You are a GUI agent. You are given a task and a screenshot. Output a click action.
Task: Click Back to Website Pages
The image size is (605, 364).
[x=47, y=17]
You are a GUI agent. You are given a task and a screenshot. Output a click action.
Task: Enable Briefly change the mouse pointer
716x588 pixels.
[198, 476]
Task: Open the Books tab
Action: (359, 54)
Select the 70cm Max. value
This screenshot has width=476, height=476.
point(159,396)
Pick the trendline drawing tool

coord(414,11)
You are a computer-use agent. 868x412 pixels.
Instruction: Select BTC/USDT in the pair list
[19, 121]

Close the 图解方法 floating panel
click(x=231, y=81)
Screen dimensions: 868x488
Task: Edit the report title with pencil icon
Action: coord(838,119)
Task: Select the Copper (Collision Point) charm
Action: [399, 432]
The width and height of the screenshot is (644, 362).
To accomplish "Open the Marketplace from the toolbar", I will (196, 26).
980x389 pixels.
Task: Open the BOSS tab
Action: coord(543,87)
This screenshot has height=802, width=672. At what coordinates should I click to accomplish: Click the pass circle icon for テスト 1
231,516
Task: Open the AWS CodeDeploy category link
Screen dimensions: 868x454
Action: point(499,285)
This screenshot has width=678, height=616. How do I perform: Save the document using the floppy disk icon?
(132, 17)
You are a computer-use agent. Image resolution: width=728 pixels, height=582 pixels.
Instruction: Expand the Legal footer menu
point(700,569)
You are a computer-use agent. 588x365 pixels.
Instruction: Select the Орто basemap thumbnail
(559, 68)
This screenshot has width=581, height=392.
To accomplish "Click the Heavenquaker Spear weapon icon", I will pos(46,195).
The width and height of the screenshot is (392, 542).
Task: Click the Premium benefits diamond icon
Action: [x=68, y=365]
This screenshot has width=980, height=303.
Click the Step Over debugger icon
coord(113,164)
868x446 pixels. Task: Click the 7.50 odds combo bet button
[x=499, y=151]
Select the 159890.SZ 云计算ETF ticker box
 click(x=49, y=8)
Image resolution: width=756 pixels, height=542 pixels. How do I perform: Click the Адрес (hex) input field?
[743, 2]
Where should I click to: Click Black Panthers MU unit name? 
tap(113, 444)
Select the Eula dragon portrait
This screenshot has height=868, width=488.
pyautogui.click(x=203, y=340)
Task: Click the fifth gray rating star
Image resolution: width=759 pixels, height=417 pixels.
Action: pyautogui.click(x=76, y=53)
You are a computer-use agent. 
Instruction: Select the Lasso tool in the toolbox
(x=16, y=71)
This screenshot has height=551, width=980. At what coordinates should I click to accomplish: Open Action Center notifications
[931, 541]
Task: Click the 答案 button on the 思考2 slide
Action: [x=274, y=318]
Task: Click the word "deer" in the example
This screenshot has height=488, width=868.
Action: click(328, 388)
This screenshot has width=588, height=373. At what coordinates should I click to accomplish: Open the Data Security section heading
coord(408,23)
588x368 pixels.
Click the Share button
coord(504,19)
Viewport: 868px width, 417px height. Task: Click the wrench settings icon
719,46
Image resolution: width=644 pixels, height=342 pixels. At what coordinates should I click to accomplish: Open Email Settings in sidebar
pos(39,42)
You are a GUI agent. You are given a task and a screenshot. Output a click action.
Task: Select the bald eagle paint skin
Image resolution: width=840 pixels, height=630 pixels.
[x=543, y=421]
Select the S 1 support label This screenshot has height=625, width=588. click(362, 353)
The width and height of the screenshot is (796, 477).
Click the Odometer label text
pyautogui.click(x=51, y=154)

####

BRIEF: However many lines the data holds, return each one exactly.

ANSWER TO THIS EXERCISE:
You are a GUI agent. You are given a task and a screenshot. Output a click action.
Task: Click Back to Website Pages
The image size is (605, 364).
[x=47, y=17]
You are a GUI agent. You are given a task and a screenshot. Output a click action.
Task: Enable Briefly change the mouse pointer
716x588 pixels.
[198, 476]
Task: Open the Books tab
Action: (359, 54)
Select the 70cm Max. value
This screenshot has width=476, height=476.
point(159,396)
Pick the trendline drawing tool

coord(414,11)
You are a computer-use agent. 868x412 pixels.
Instruction: Select BTC/USDT in the pair list
[19, 121]

Close the 图解方法 floating panel
click(x=231, y=81)
Screen dimensions: 868x488
Task: Edit the report title with pencil icon
Action: coord(838,119)
Task: Select the Copper (Collision Point) charm
Action: [399, 432]
The width and height of the screenshot is (644, 362).
To accomplish "Open the Marketplace from the toolbar", I will (196, 26).
980x389 pixels.
Task: Open the BOSS tab
Action: coord(543,87)
This screenshot has height=802, width=672. At what coordinates should I click to accomplish: Click the pass circle icon for テスト 1
231,516
Task: Open the AWS CodeDeploy category link
Screen dimensions: 868x454
Action: point(499,285)
This screenshot has width=678, height=616. How do I perform: Save the document using the floppy disk icon?
(132, 17)
You are a computer-use agent. Image resolution: width=728 pixels, height=582 pixels.
Instruction: Expand the Legal footer menu
point(700,569)
You are a computer-use agent. 588x365 pixels.
Instruction: Select the Орто basemap thumbnail
(559, 68)
This screenshot has width=581, height=392.
To accomplish "Click the Heavenquaker Spear weapon icon", I will pos(46,195).
The width and height of the screenshot is (392, 542).
Task: Click the Premium benefits diamond icon
Action: [x=68, y=365]
This screenshot has width=980, height=303.
Click the Step Over debugger icon
coord(113,164)
868x446 pixels. Task: Click the 7.50 odds combo bet button
[x=499, y=151]
Select the 159890.SZ 云计算ETF ticker box
 click(x=49, y=8)
Image resolution: width=756 pixels, height=542 pixels. How do I perform: Click the Адрес (hex) input field?
[743, 2]
Where should I click to: Click Black Panthers MU unit name? 
tap(113, 444)
Select the Eula dragon portrait
This screenshot has height=868, width=488.
pyautogui.click(x=203, y=340)
Task: Click the fifth gray rating star
Image resolution: width=759 pixels, height=417 pixels.
Action: pyautogui.click(x=76, y=53)
You are a computer-use agent. 
Instruction: Select the Lasso tool in the toolbox
(x=16, y=71)
This screenshot has height=551, width=980. At what coordinates should I click to accomplish: Open Action Center notifications
[931, 541]
Task: Click the 答案 button on the 思考2 slide
Action: [x=274, y=318]
Task: Click the word "deer" in the example
This screenshot has height=488, width=868.
Action: click(328, 388)
This screenshot has width=588, height=373. At what coordinates should I click to accomplish: Open the Data Security section heading
coord(408,23)
588x368 pixels.
Click the Share button
coord(504,19)
Viewport: 868px width, 417px height. Task: Click the wrench settings icon
719,46
Image resolution: width=644 pixels, height=342 pixels. At what coordinates should I click to accomplish: Open Email Settings in sidebar
pos(39,42)
You are a GUI agent. You are given a task and a screenshot. Output a click action.
Task: Select the bald eagle paint skin
Image resolution: width=840 pixels, height=630 pixels.
[x=543, y=421]
Select the S 1 support label This screenshot has height=625, width=588. click(362, 353)
The width and height of the screenshot is (796, 477).
Click the Odometer label text
pyautogui.click(x=51, y=154)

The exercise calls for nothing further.